Офис Гана находился на четвертом этаже красного кирпичного здания. Место было просторное, в отделке чувствовался вкус, как и в подборе мебели, большей частью старинной. Девушка в приемной оторвалась от своего компьютера, чтобы проводить меня в дальнюю комнату, и открыла передо мной дверь.
Ган сидел на своем рабочем столе. Он носил бороду, а когда поднялся мне навстречу, чтобы поприветствовать меня, я подумал, что он собьет меня с ног, настолько он был громадный. Холодильная камера.
— Привет. Можешь звать меня Ган. Да-да, никаких проблем, давай располагайся.

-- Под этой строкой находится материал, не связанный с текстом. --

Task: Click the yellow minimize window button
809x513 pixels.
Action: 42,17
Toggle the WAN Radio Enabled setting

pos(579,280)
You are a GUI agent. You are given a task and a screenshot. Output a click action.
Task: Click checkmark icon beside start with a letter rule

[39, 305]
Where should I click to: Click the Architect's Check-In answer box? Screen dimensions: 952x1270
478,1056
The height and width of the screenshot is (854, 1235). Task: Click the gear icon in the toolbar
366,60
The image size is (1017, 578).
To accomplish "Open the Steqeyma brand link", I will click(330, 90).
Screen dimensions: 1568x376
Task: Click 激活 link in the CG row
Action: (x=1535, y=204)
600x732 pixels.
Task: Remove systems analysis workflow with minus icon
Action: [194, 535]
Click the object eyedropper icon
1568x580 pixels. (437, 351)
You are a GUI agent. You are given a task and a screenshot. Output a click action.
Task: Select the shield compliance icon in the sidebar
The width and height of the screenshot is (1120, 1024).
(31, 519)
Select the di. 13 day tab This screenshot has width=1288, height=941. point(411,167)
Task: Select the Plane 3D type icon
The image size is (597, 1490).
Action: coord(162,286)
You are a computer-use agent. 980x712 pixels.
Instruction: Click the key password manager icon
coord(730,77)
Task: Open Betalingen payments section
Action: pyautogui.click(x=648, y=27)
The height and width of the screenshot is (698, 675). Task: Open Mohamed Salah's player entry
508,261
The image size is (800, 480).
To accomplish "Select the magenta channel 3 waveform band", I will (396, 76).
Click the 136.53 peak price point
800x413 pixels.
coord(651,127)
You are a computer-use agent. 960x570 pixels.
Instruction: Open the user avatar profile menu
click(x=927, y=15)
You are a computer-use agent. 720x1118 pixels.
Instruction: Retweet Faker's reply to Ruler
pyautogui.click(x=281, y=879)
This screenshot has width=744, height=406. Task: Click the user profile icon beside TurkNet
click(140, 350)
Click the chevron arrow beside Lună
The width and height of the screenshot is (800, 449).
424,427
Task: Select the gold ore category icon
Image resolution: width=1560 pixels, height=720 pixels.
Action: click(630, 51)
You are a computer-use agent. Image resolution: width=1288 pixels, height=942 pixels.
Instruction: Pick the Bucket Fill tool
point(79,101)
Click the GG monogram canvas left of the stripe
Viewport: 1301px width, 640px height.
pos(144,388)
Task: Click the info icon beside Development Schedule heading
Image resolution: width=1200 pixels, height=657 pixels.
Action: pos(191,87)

Я сел в кресло, стоявшее возле окна. Оно было очень удобное, с широкими подлокотниками. Ночью я не сомкнул глаз. Ранним утром я вышел, пошатываясь, на улицу в поисках аптеки, работающей круглосуточно, чтобы раздобыть снотворного. Две таблетки должны были свалить меня замертво, но мне пришлось проглотить целую дюжину, чтобы уснуть. Я не слышал первого утреннего звонка. Все тело у меня затекло и было тяжелое, как камень. Какие бы я ни подбирал доводы, чтобы встать, все они вызывали у меня лишь жгучее чувство ненависти. И ненависть эта была оправданной. Я прекрасно понимал, как наркотик может поглотить личность человека. Я, должно быть, истребил половину того порошка, который мне дал этот человек. Я с тревогой подумал о том, что со мной будет, когда оприходую остальное. Я чувствовал себя в полной растерянности. Мне так никогда бы и не удалось подняться, если бы я не представил себе лицо Кейко Катаоки, телефон мог бы звонить хоть три часа подряд.